- EXTRAIT DU TEXTE:
**********
Le texte est un millefeuille

LE TEXTE EST UN MILLEFEUILLE

(1991)

par le collectif Soleils & Cendre

Tu vas lire. Attends. Il faut t'y préparer car c'est à l'aventure que tu pars. Tu es toi, mais plus seulement toi. Tu es le personnage, l'homme, la femme. Ou le héros. Mais c'est toi quand même. Et en même temps celui qui trace le texte sur la feuille. Ta lecture le recompose, le réécrit, l'enrichit de ton regard neuf. Tu choisis le lecteur que tu seras. Voilà. C'est fait? Alors tu peux commencer à lire.

Mais il y a plusieurs manières.

Imagine: tu te présentes devant le texte les yeux fermés. Ouvre les brusquement et aussitôt referme-les. Quelques mots ont atteint ta rétine. Par inadvertance. Faisant naître des images.

Ou bien : tu ne lis la première fois que pour le plaisir de tes yeux. Accepte de parcourir la matière des mots. Ils cheminent, culminent, s'animent. Des mots t'accrochent, drainent ta mémoire. Des images surgissent qui, un temps peut-être, cacheront le texte. Laisse les faire. Livrés à l'aventure des yeux, les mots revendiquent une vie autonome.
**********
- OBJECTIF VISÉ: Recopiez le passage de l'extrait sur la lecture qui commence aux mots « Imagine: tu te » et s'arrête après « naître des images. », en changeant « rétine » en « pupille ».

- DONNÉES EXTRAITES:
**********
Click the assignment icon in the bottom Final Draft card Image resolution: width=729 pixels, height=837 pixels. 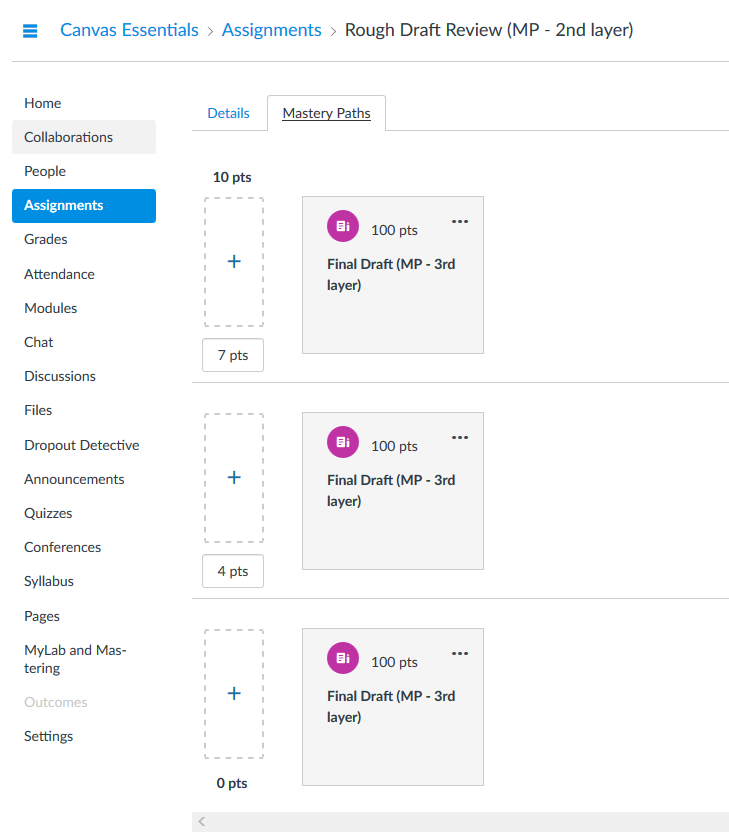click(x=342, y=658)
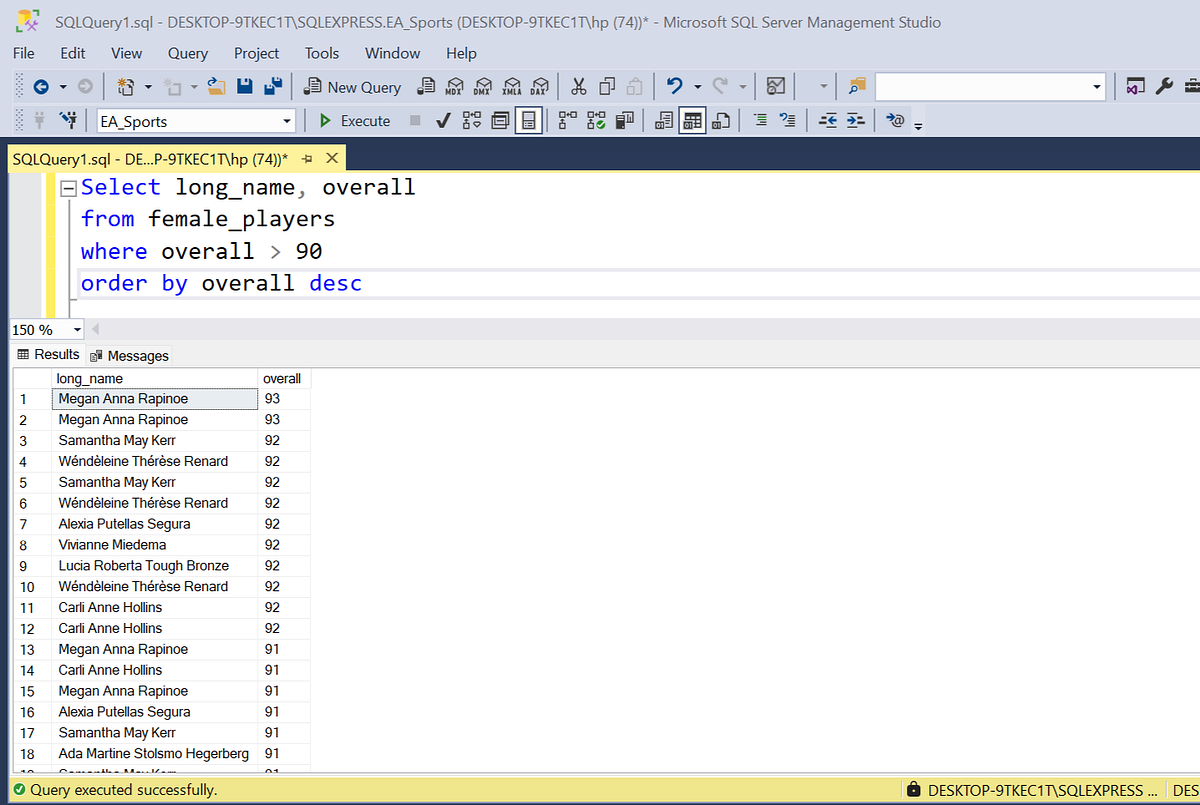
Task: Toggle Include Actual Execution Plan
Action: click(566, 120)
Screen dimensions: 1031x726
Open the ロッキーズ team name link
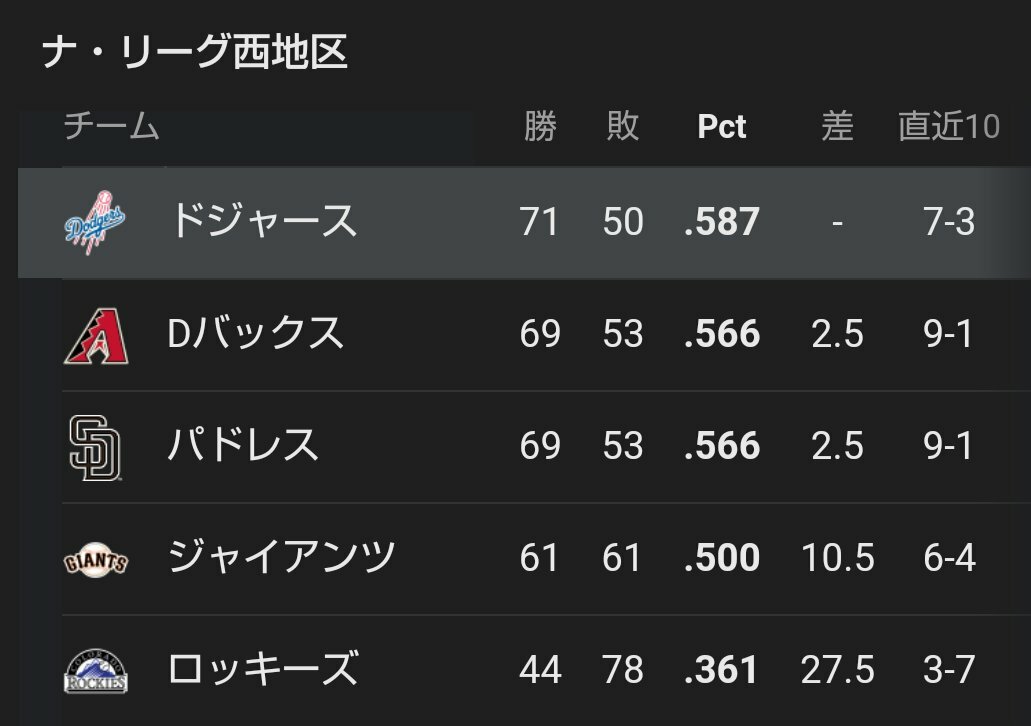[264, 669]
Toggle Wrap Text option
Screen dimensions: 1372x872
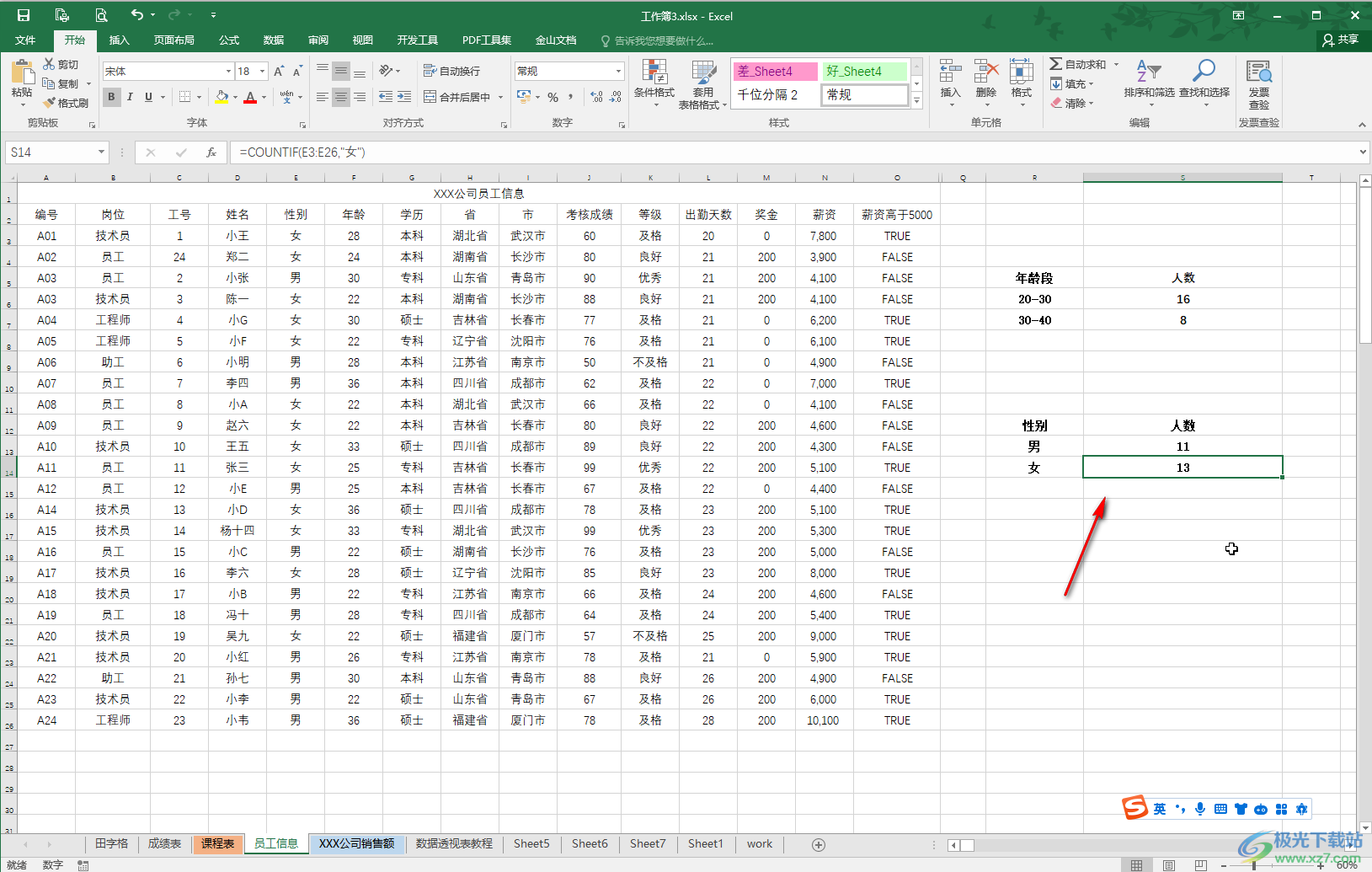pos(451,72)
**********
- RÉPONSE ATTENDUE:
Imagine: tu te présentes devant le texte les yeux fermés. Ouvre les brusquement et aussitôt referme-les. Quelques mots ont atteint ta pupille. Par inadvertance. Faisant naître des images.